[Dataset extract]
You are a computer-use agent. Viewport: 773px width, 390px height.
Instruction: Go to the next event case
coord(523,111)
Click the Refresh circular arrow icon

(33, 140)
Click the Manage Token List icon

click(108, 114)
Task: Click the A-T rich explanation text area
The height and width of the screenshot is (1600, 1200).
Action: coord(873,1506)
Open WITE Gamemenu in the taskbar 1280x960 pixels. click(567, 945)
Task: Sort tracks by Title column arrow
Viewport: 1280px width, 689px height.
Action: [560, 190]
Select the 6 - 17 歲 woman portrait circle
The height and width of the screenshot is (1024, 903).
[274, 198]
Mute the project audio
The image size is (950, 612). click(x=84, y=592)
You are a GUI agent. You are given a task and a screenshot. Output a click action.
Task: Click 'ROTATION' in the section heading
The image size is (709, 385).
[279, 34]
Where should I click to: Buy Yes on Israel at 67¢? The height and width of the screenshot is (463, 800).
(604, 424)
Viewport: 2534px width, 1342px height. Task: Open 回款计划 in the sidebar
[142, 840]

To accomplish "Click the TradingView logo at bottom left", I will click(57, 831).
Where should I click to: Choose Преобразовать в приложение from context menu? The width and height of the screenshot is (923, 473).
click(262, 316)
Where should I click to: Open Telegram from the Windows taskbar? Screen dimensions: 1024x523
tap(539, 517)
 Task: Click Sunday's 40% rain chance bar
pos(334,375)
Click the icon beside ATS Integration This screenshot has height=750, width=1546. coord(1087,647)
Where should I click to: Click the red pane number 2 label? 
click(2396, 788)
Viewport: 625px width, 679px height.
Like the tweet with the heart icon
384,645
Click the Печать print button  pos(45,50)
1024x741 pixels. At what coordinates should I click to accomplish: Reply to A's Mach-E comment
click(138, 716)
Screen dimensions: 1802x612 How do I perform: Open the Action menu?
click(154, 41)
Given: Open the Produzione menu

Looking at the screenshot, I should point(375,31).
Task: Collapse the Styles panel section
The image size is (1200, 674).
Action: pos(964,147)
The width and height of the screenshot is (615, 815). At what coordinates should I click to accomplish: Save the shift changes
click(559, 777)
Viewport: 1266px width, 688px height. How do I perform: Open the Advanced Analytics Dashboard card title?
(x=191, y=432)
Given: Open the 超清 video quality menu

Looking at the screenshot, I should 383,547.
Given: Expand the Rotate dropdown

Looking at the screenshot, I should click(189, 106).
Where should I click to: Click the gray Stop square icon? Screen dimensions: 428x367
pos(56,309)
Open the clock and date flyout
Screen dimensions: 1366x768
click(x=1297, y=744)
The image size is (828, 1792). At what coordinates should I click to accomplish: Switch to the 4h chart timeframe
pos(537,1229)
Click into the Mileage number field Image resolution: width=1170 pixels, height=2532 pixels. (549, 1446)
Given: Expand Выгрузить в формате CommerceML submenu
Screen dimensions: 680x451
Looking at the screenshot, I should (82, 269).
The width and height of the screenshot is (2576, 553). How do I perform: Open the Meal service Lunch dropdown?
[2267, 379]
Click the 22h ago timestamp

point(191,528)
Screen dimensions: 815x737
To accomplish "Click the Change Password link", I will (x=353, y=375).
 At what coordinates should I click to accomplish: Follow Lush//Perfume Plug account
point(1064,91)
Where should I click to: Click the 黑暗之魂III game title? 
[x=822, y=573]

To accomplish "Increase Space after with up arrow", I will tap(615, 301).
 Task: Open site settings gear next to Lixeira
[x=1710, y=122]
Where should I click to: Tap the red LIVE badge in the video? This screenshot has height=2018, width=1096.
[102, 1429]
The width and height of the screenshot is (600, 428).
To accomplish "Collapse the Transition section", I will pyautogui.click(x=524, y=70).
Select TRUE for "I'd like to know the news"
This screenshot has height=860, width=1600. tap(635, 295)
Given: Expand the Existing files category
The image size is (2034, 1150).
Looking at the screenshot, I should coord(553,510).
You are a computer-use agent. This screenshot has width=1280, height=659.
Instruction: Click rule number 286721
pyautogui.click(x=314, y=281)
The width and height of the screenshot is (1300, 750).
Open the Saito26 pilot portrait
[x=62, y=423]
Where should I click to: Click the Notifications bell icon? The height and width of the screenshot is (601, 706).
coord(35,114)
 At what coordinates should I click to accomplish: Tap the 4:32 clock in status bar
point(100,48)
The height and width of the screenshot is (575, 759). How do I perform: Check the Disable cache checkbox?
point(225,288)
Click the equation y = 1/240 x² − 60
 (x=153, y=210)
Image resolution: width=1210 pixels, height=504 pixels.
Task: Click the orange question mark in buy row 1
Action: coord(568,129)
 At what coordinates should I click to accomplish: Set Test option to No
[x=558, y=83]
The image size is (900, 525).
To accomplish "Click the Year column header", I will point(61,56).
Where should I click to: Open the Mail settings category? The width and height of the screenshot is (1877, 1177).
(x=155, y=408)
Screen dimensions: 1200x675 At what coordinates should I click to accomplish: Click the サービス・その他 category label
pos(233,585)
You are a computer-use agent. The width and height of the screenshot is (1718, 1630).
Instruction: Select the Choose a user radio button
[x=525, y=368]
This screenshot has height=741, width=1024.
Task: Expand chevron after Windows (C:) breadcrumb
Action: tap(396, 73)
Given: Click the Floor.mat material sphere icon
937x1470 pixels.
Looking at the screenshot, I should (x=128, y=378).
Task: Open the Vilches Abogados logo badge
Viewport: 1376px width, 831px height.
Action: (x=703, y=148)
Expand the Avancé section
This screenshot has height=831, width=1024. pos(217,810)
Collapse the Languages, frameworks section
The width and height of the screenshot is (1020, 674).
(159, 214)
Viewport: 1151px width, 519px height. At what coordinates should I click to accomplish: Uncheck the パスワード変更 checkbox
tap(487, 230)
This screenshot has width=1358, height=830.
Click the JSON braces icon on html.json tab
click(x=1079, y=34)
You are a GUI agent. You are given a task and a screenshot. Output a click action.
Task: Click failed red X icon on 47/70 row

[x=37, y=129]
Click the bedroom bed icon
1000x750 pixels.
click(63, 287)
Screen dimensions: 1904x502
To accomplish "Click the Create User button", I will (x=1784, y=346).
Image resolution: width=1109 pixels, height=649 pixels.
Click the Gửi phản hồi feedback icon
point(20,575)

[What you are asked to do] What lines above contain the string "column"? Copy all of them.

[Solution to this exercise]
Task: Sort tracks by Title column arrow
To accomplish "Click the Year column header", I will point(61,56).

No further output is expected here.